--- TEXTO DE LECTURA ---
____
Una decisión de por vida
A veces tenemos que atravesar y soportar dificultades graves de otro tipo; por ejemplo, para los padres y sobre todo para el hijo mismo, la elección de un estado de vida. ¿Qué debo elegir: la vida en el mundo o la vida exclusivamente al servicio de Dios como sacerdote, como misionero, como religioso o religiosa?… Y cuando este problema haya quedado resuelto de manera general, se planteará esta otra pregunta: ¿A quién tender la mano para compartir mi vida? ¿Qué Orden o Congregación debo elegir? O también: ¿A qué trabajo he de dedicar mis fuerzas en la sociedad? Y de manera general: ¿Qué camino debo seguir para no poner en juego mi destino eterno, y cómo conseguirlo de manera más perfecta? Otras tantas preguntas a las que a veces es muy difícil contestar incluso para un sacerdote, un director de alma u otros consejeros designados para el caso. Y, sin embargo, es importantísimo, absolutamente necesario, tener una respuesta clara a estos interrogantes: de ella dependerá en gran parte nuestra felicidad en este mundo y en el otro.
____
--- DATOS MOSTRADOS ---
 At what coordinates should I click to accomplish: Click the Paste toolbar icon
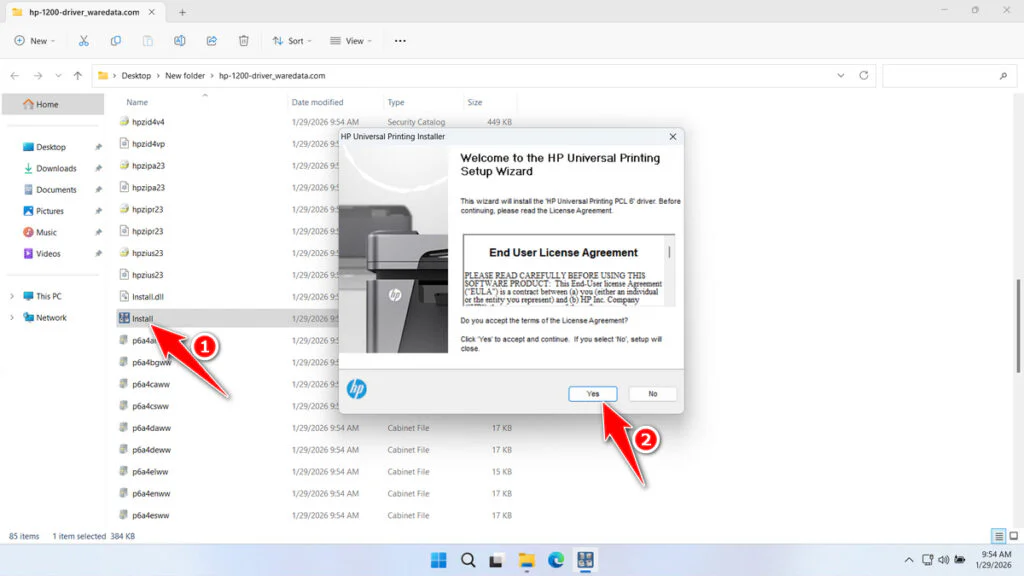(x=147, y=41)
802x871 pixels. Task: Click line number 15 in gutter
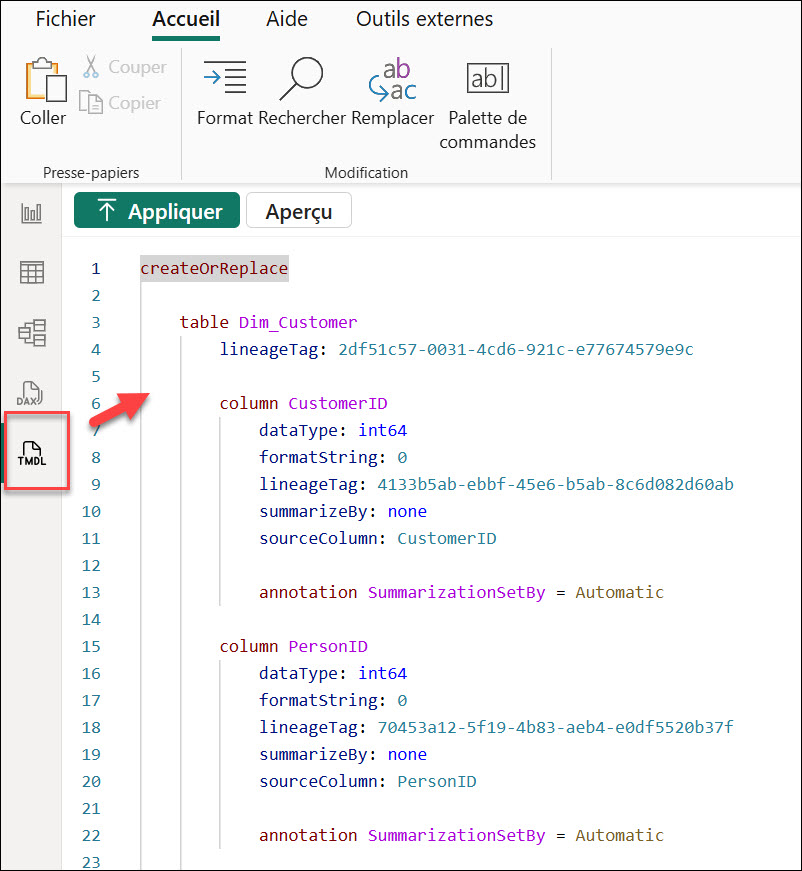pyautogui.click(x=91, y=646)
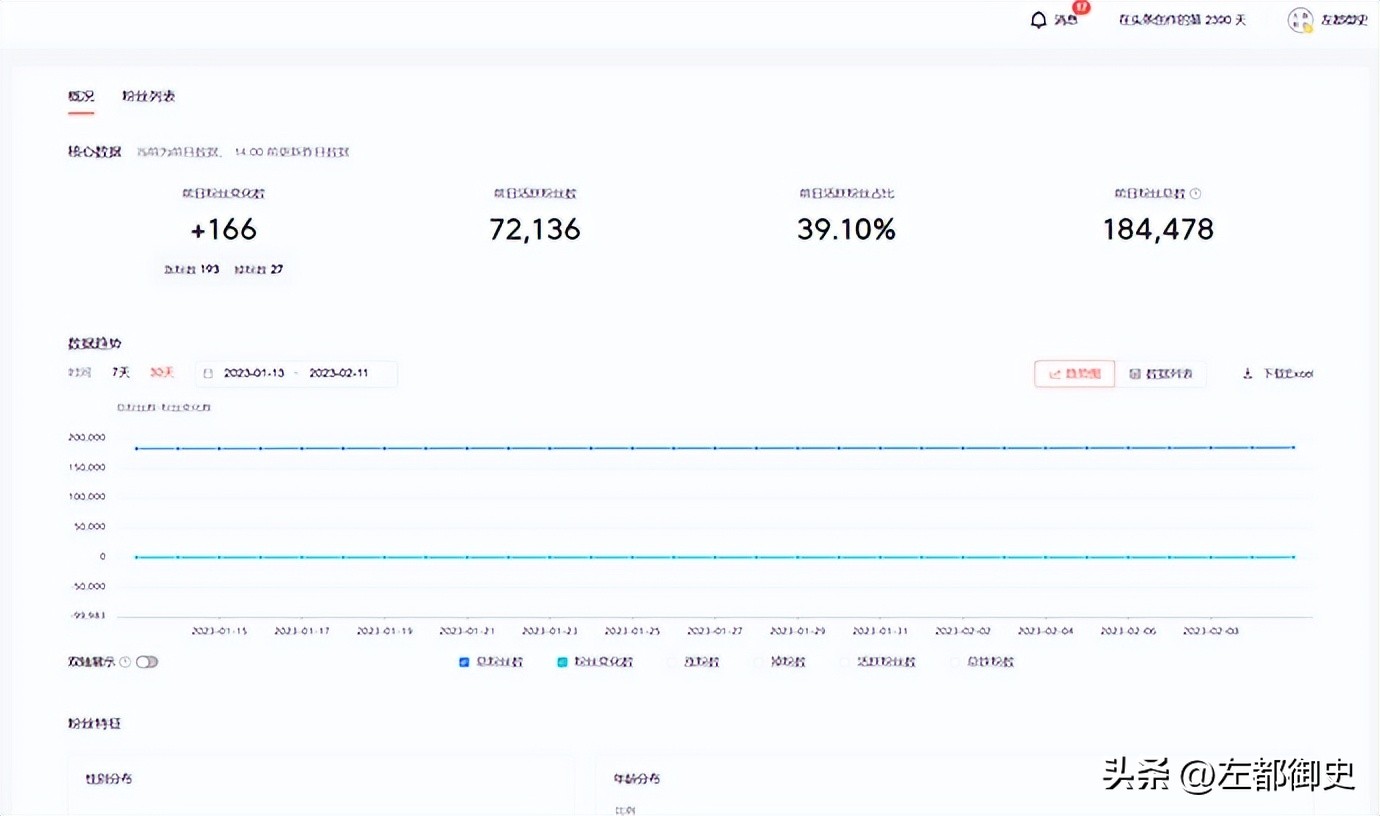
____
--- CONSIGNA ---
Según el texto sobre la elección de un estado de vida, ¿de qué dependerá en gran parte nuestra felicidad en este mundo y en el otro?

--- RESPUESTA ---
De tener una respuesta clara a las preguntas sobre qué estado de vida y qué camino elegir.